Background information
- Born: 28 November 1983 (age 42) Anand, Gujarat, India
- Genres: Rock, Bollywood, grunge rock,
- Occupations: Singer, composer, music producer, sound engineer,
- Instruments: Vocals, indian flute, guitar, synthesiser, piano
- Years active: 2009–present

= Vishvesh Parmar =

Vishvesh Parmar is an Indian playback singer/ recording artist and composer, who works for Bollywood movies, He is known for his composition Pankhida for the urban Gujarati Film, Kevi Rite Jaish. He was the recipient of the Binani Big Gujarati award for Most Entertaining Song in 2012.

== Early life ==
Vishvesh Parmar was born in Anand (the Milk City of India) on 28 November 1983 and grew up in Nadiad, both towns are in the Gujarat state. He attended school at St. Mary's High School, Nadiad and in August 2001, moved within the state to Vallabh Vidyanagar to pursue his engineering degree at A.D Patel Institute of Technology.

== Career ==
In February 2007, he moved to Ahmadabad, Gujarat where he began giving solo performances on weekends at local cafes.

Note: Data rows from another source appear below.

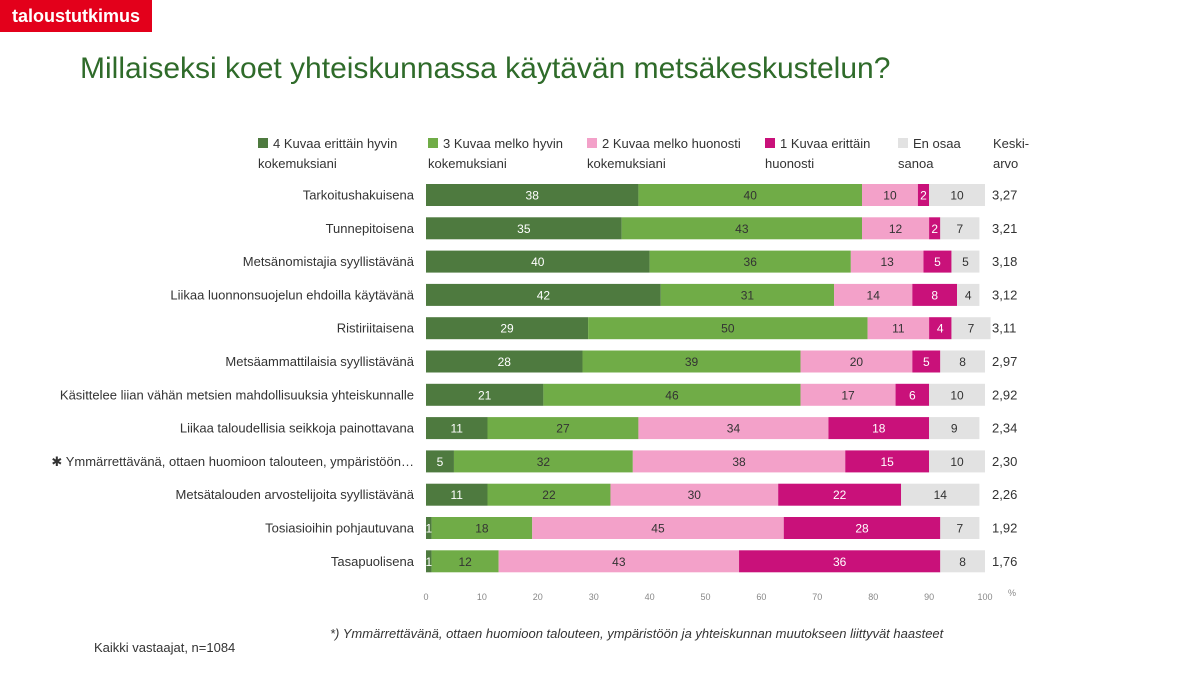 The height and width of the screenshot is (675, 1200). What do you see at coordinates (549, 495) in the screenshot?
I see `data-label: 22` at bounding box center [549, 495].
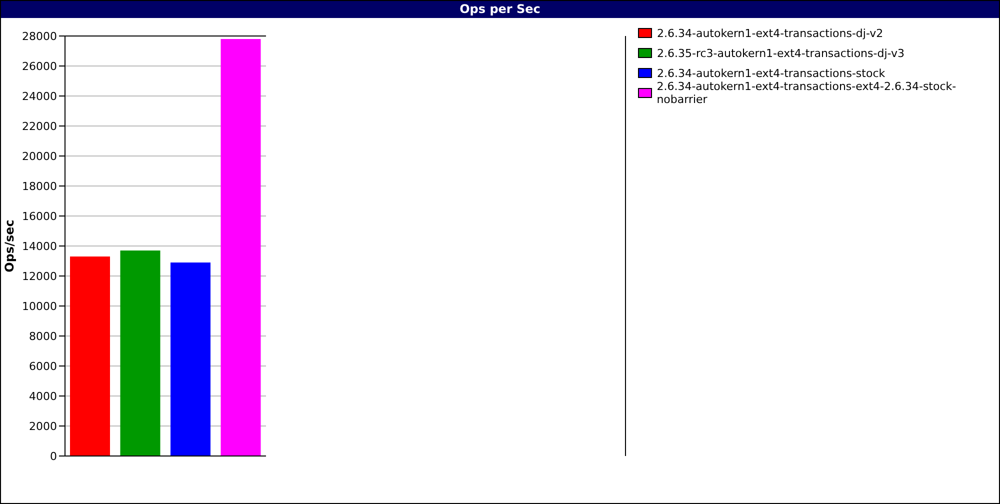  What do you see at coordinates (40, 156) in the screenshot?
I see `y-tick-label: 20000` at bounding box center [40, 156].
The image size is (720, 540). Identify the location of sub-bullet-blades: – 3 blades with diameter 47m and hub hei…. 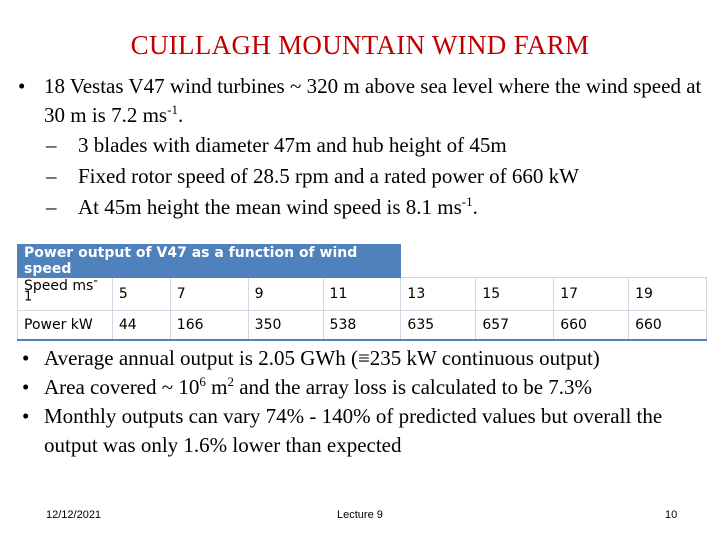
(363, 146).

In July 2008 Vishvesh moved to Mumbai to study sound engineering and recording arts, and went on to work as a sound engineer in the Bollywood film industry. In 2012 he made his debut as a composer for the film 'Kevi Rite Jaish' with the song 'Pankhida' and 'Kharekhar'.

== Pankhida reception ==
Pankhida was Vishvesh Parmar's first composition, and became very popular within just a few hours of its release. After the song was made available for download (26 May 2012), it had over 100,000 downloads in the first four days, from the official website alone. It was declared a 'viral hit' by leading newspapers.

== Filmography ==

| Year | Title | Note |
|---|---|---|
| 2010 | Rann | Background Music Mixing Engineer |
| 2010 | Phoonk 2 | Background Music Mixing Engineer |
| 2010 | Payback | Background Music Mixing Engineer |
| 2010 | Rakta Charitra | Singer – Mila toh Marega, Assistant Music Composer, Background Music mixing Engineer |
| 2010 | Rakta Charitra-II | Singer -Mila Toh Marega(Electro Mix), Assistant Music Composer, Background Music mixing Engineer |
| 2012 | Kevi Rite Jaish | Singer and Music Composer – Pankhida and Kharekhar, |
| 2014 | Gang of Ghosts | Singer- Ishq Behn ka Dinna |
| 2014 | Chachi's Funeral | Music Composer |
| 2020 | Asur (web series) | Music Supervisor |

== Awards ==
2012: Won the Binani Big Gujarati Award for The Most Entertaining Song 2012 for the song "Pankhida" from the movie Kevi Rite Jaish.